All experimental results show that the overall air-ratio control performance of the OEMPC is better than those of DNMPC and conventional PID controller. There are three important factors affecting the control performance of the model predictive controllers: air-ratio model accuracy, computational time, and adaptability. As presented in Table 1, the model accuracy and model updating time of the OSELM are better than those of DRNN. Moreover, the tracking errors from 12 to 25 s in Figs. 10a and 11a reveal that the model accuracy of the OSELM after update is obviously better than that of DRNN. This result shows that the online sequential learning algorithm of the OSELM is superior to the dynamic BP with automatic differentiation technique in DRNN. As a result, the overall control performance of the OSELM is better than the DNMPC. Furthermore, the PID controller cannot adapt to the changes of engine conditions, and no optimal PID gains can handle all situations. Therefore, PID controller is worse than both OEMPC and DNMPC in performance. In summary, the tracking and online update abilities of the OEMPC are the best among the three controllers. Hence, the OEMPC is the most suitable method for engine air-ratio control. Although Tables 2 and 3 show that the TI of the OEMPC has only been slightly improved, this small change in TI can practically result in a big change of engine performance because the air-ratio is a very delicate value.
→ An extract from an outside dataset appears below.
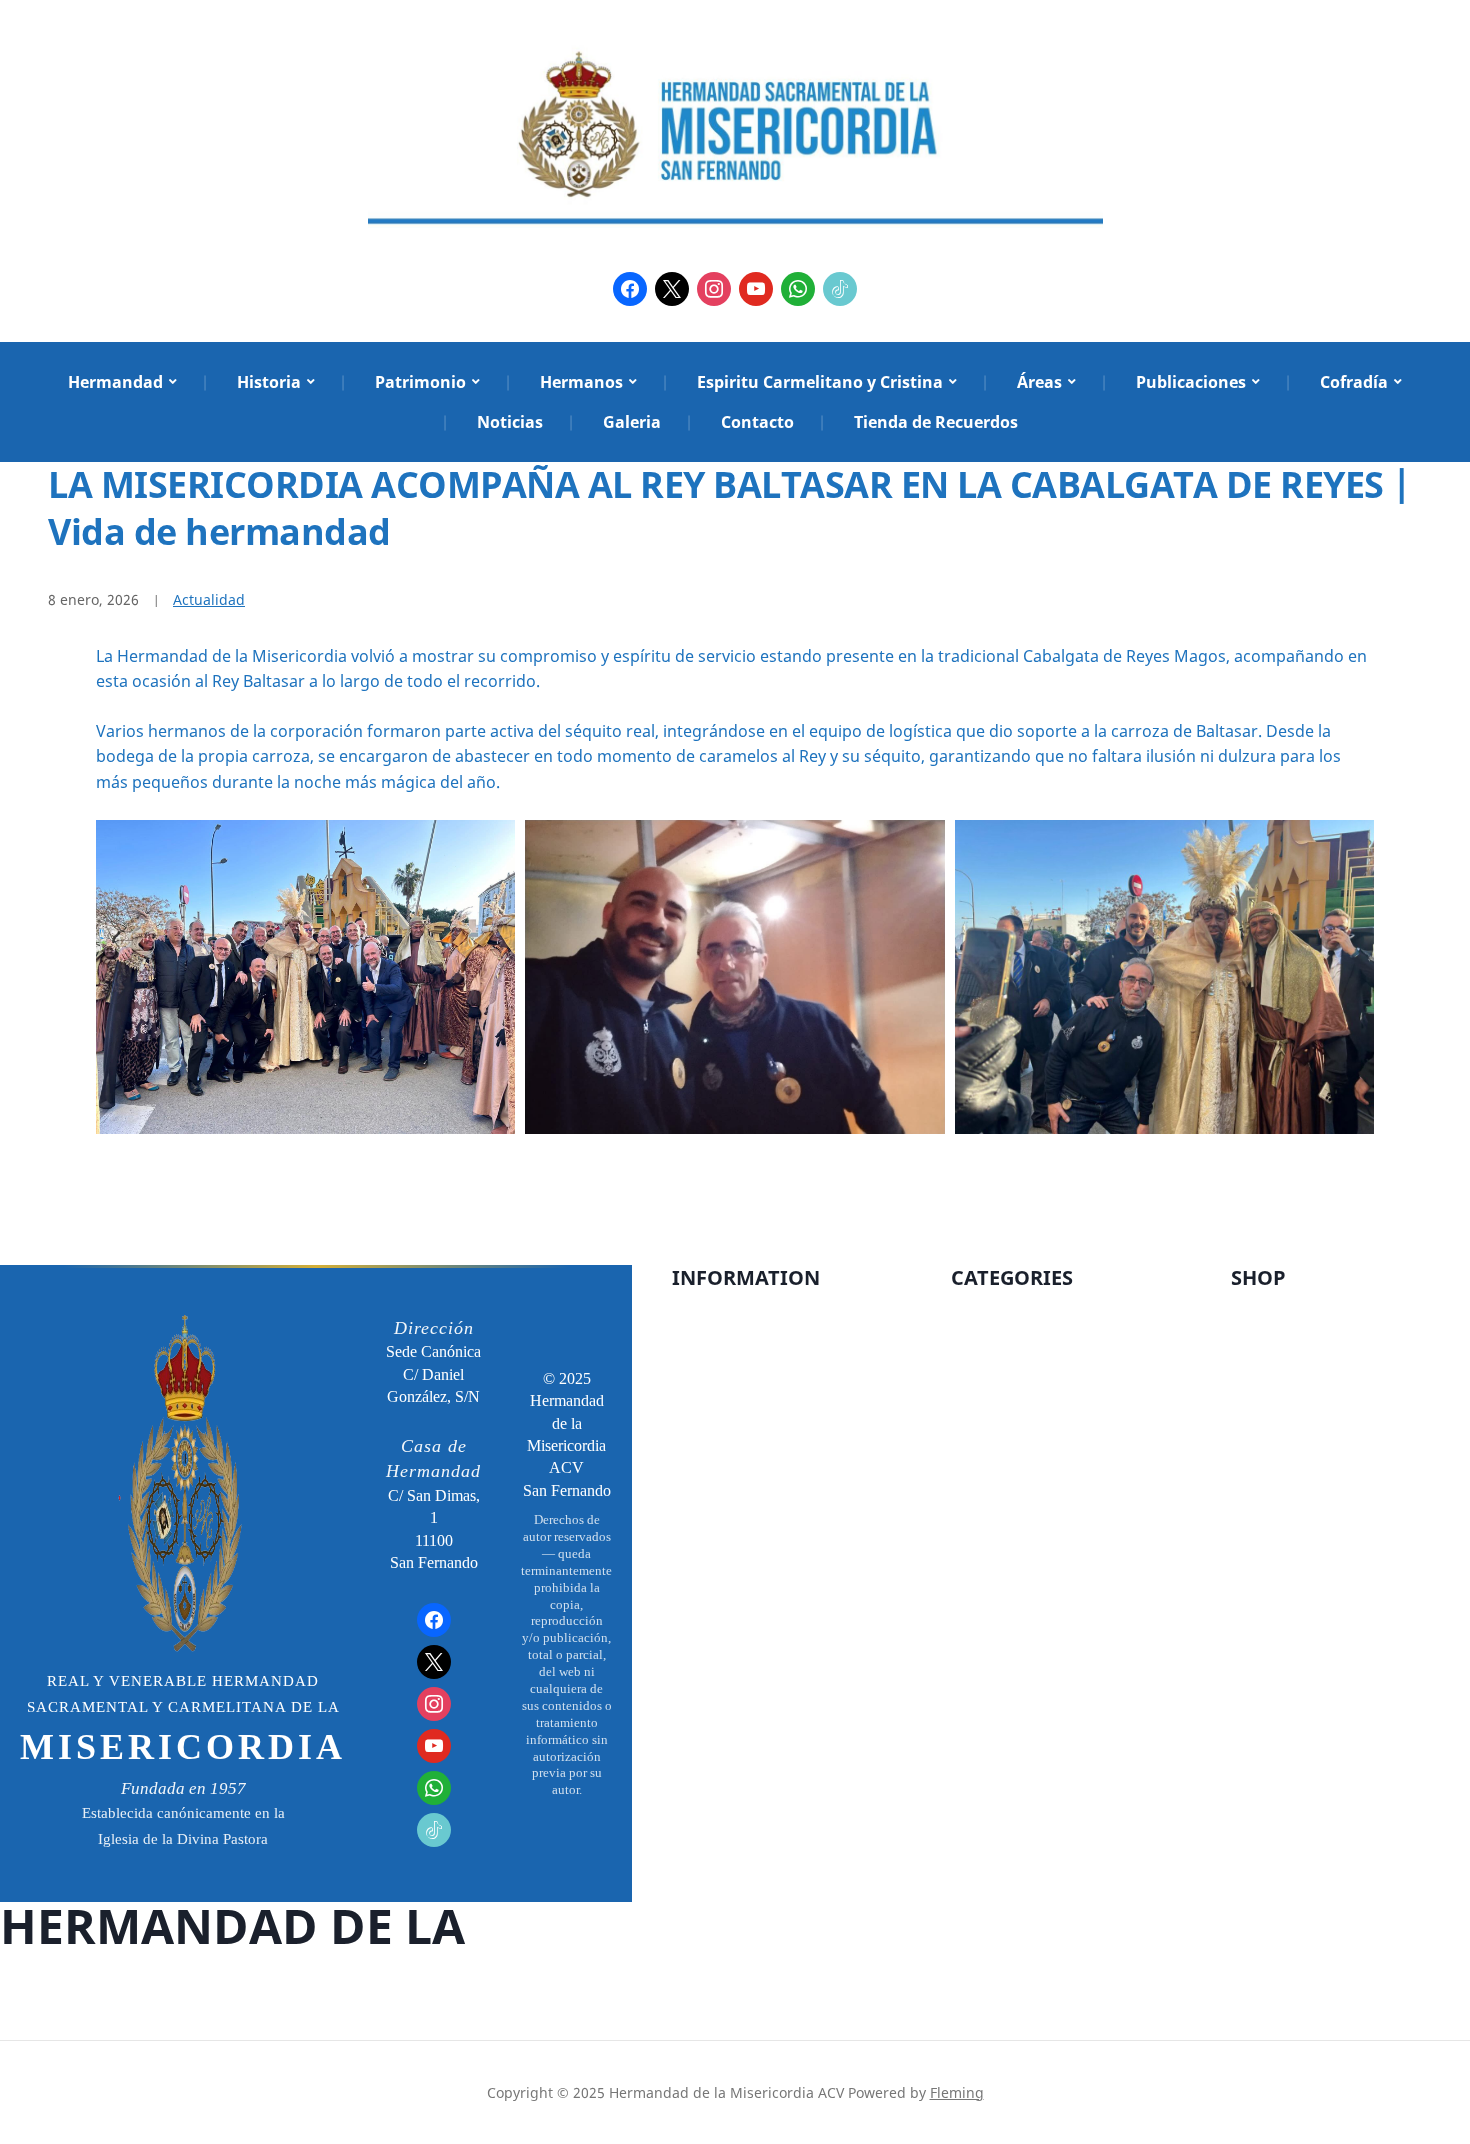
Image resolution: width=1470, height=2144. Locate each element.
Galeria (632, 422)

References [7, 8] stated clearly that if the air-ratio deviates 2 % from its stoichiometric ratio, CO, HC, and NOX emissions are significantly increased due to the degradation of conversion efficiency of the three-way catalytic converter. As a result, the actual improvement achieved by the OEMPC is very significant to this application.

6 Conclusions

This research is the first attempt at developing OEMPC for engine air-ratio control. The OEMPC for engine air-ratio control is trained and updated sequentially by real-time engine data so as to maintain the air-ratio model accuracy for any changes in engine performance, such as engine aging or fair user modification. The proposed OEMPC was successfully implemented and tested on a real automotive engine, whereas many previous researches were simulation tests only. Experimental results show that the air-ratio control performance of the OEMPC is significantly better than those of DNMPC and conventional PID controller. Tables 2 and 3 reveal that the OEMPC can effectively reduce the air-ratio deviation and maximum overshoot up to 5.75 and 15.23 %, and 14.02 and 22.23 % than those of DNMPC and conventional PID controller, respectively. Therefore, the OEMPC is a promising control scheme to replace conventional PID controller in the automotive ECU for engine air-ratio control. In the future, advanced optimization algorithms for the OEMPC and system stability will be studied.